Our ingestion loop forces a strict maxsize=10000
rule and uses a non-blocking put_nowait()
execution. If the downstream data processor (e.g., your LLM evaluator or vector engine) experiences a latency hiccup, the pipeline intentionally drops incoming packets at the edge rather than letting the memory buffer balloon out of control.
The pipeline aggregates connection metadata into a stateful 5-tuple format, while instantly streaming stateless structural JSON tokens.
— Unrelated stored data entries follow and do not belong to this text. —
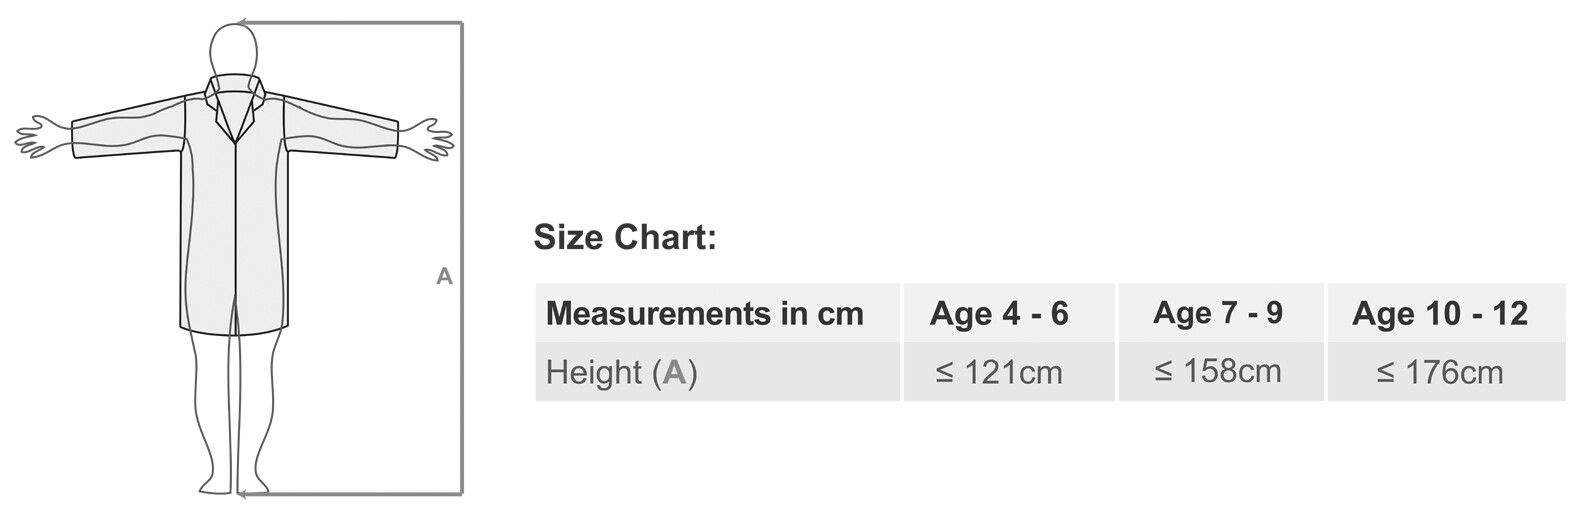Select the Age 7 - 9 column header

click(1217, 313)
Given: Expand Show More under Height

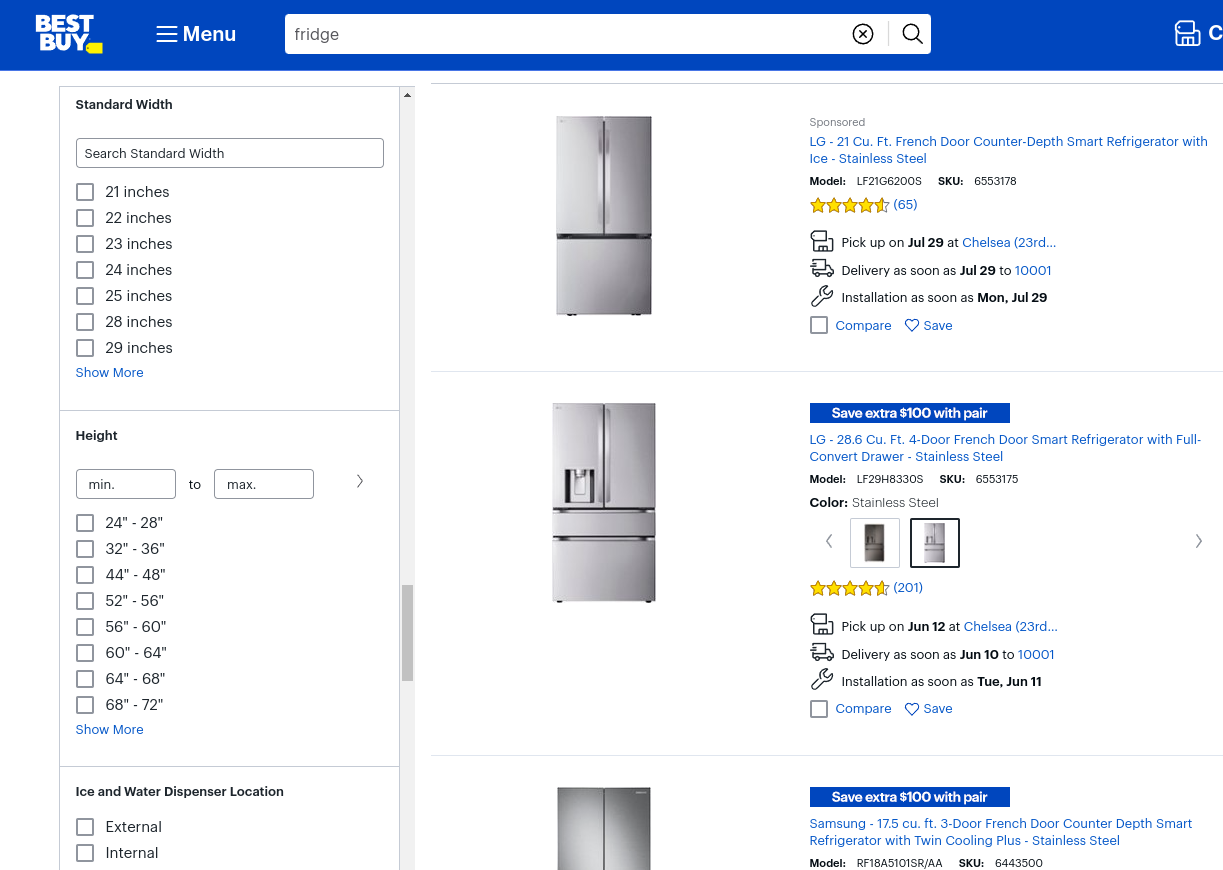Looking at the screenshot, I should 109,730.
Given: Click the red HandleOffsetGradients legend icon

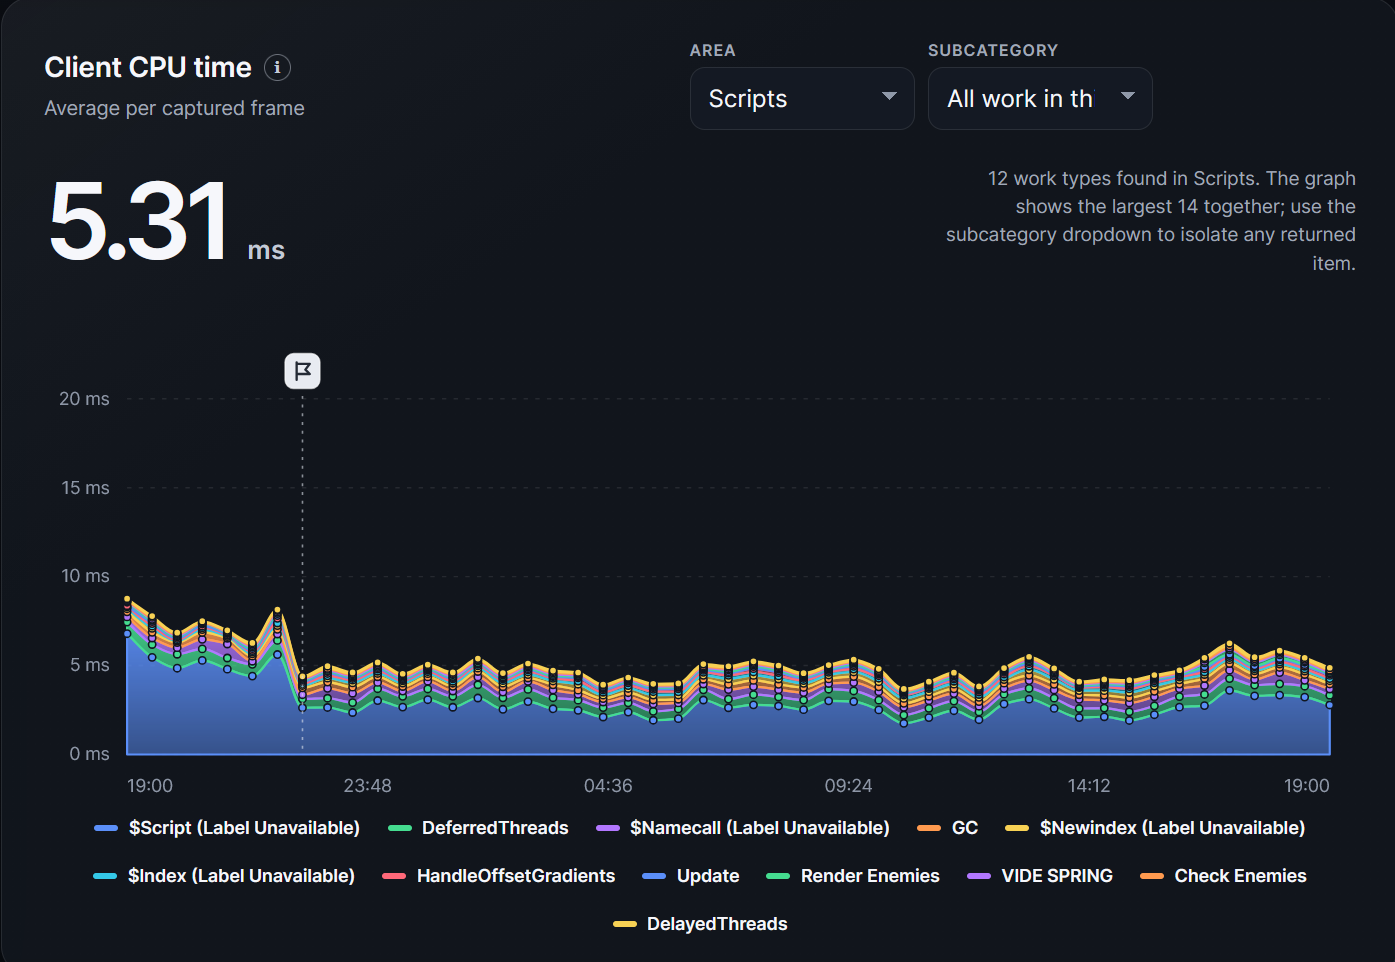Looking at the screenshot, I should [394, 876].
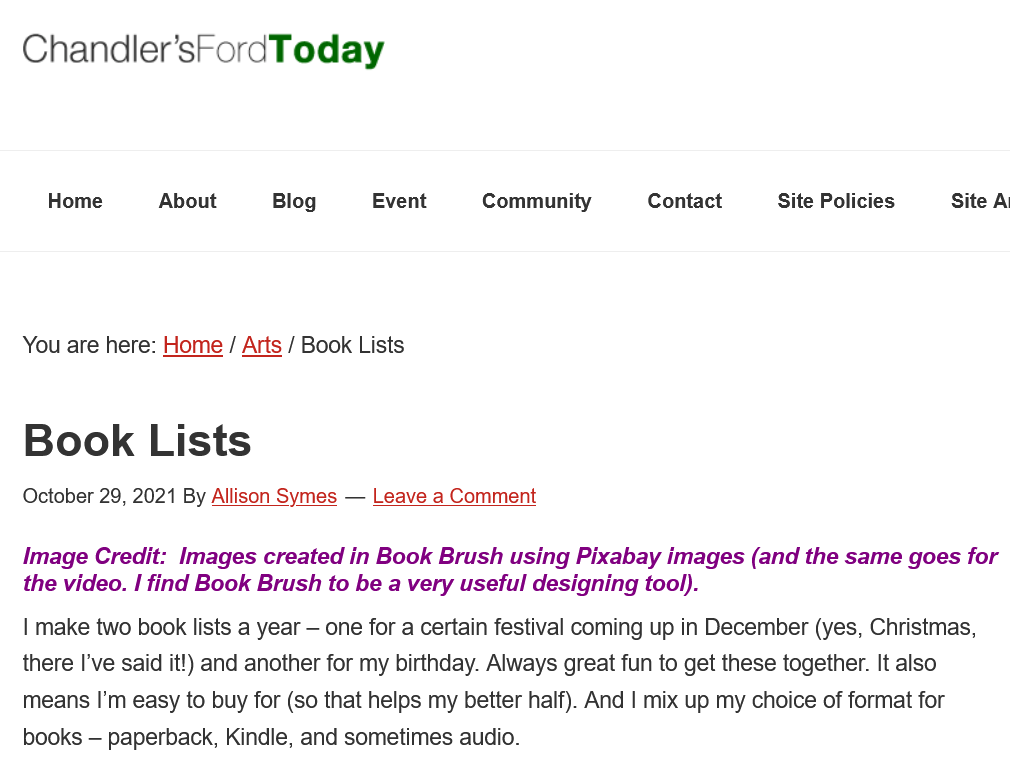Open Site Policies in navigation bar
Viewport: 1010px width, 768px height.
coord(835,201)
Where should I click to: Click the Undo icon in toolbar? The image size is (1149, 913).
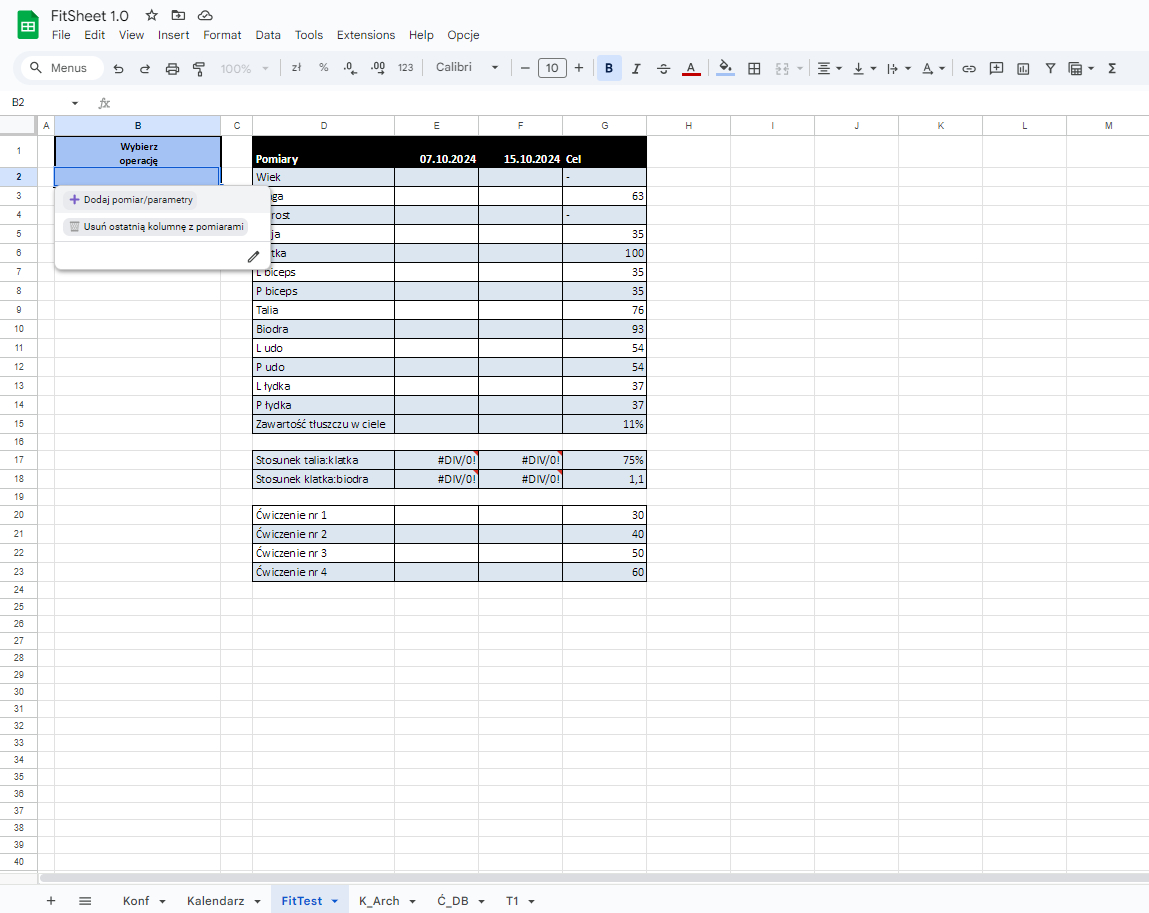pyautogui.click(x=119, y=68)

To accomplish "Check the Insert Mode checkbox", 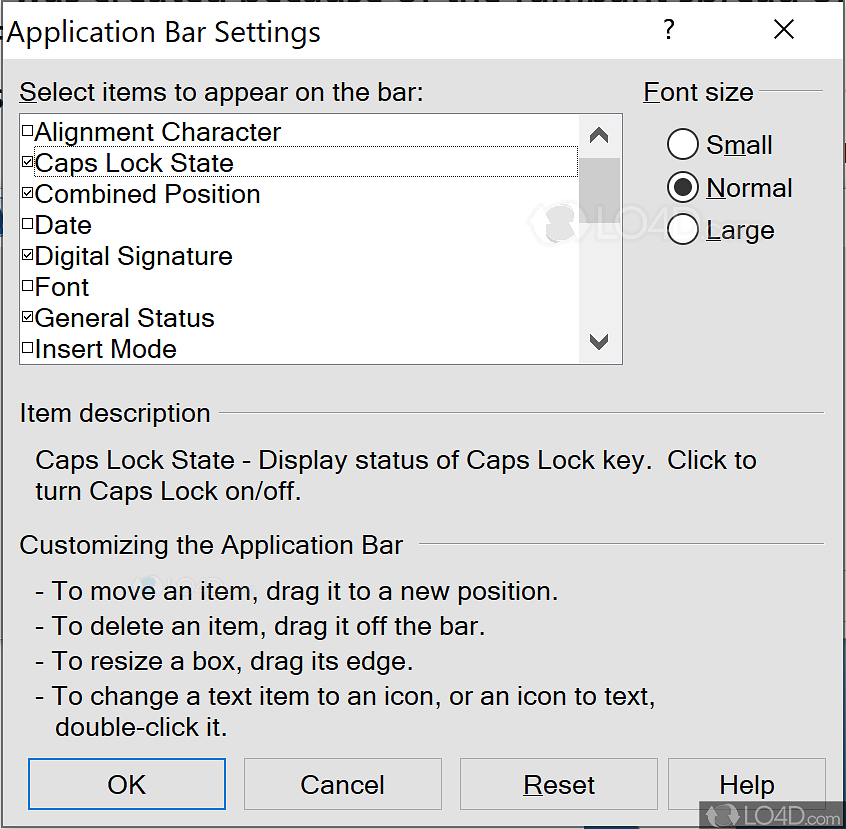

This gives your downstream AI immediate access to critical parameters:
{
"event_type": "network_flow_sample",
"timestamp": 1719409375.42,
"flow_key": {
"src_ip": "10.17.245.72",
"dst_ip": "142.250.180.142",
"src_port": 54211,
"dst_port": 443,
"protocol": 6
},
"packet_size_bytes": 1420,
"aggregate_metrics": {
"packet_count": 42,
"byte_count": 59640,
"first_seen": 1719409371.11,
"last_seen": 1719409375.42
}
}
This structural metadata provides your AI system with a comprehensive macro-view map of network behavior, allowing agents to accurately cross-reference anomalies without drowning your entire feature store in costly, raw packet captures.